### WORKING DATA:
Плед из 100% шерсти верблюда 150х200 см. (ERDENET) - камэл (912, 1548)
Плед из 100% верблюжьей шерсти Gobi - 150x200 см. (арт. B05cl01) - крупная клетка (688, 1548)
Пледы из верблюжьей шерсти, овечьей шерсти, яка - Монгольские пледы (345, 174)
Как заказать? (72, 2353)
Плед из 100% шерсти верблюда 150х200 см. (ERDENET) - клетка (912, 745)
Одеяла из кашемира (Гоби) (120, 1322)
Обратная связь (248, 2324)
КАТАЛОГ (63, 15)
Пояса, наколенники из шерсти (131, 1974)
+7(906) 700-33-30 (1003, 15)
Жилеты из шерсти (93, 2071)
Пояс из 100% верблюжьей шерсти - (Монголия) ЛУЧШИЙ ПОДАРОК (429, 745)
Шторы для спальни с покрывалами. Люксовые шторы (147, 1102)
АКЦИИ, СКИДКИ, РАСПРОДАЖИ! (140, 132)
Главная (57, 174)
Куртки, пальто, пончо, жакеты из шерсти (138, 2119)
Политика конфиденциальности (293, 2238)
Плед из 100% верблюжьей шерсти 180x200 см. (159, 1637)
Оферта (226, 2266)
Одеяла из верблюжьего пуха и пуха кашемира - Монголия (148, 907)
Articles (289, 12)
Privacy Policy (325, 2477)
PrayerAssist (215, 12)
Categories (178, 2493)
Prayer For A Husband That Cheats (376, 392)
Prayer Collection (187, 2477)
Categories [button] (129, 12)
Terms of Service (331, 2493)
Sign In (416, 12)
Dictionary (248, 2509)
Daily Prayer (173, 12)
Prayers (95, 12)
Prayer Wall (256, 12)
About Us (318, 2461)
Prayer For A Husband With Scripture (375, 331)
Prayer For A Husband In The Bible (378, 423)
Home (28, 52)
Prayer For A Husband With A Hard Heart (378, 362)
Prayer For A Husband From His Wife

### ASSIGNMENT:
Which lines of the listing contain the string "Husband"? Copy each of them.

### COMPLETED EXERCISE:
Prayer For A Husband That Cheats (376, 392)
Prayer For A Husband With Scripture (375, 331)
Prayer For A Husband In The Bible (378, 423)
Prayer For A Husband With A Hard Heart (378, 362)
Prayer For A Husband From His Wife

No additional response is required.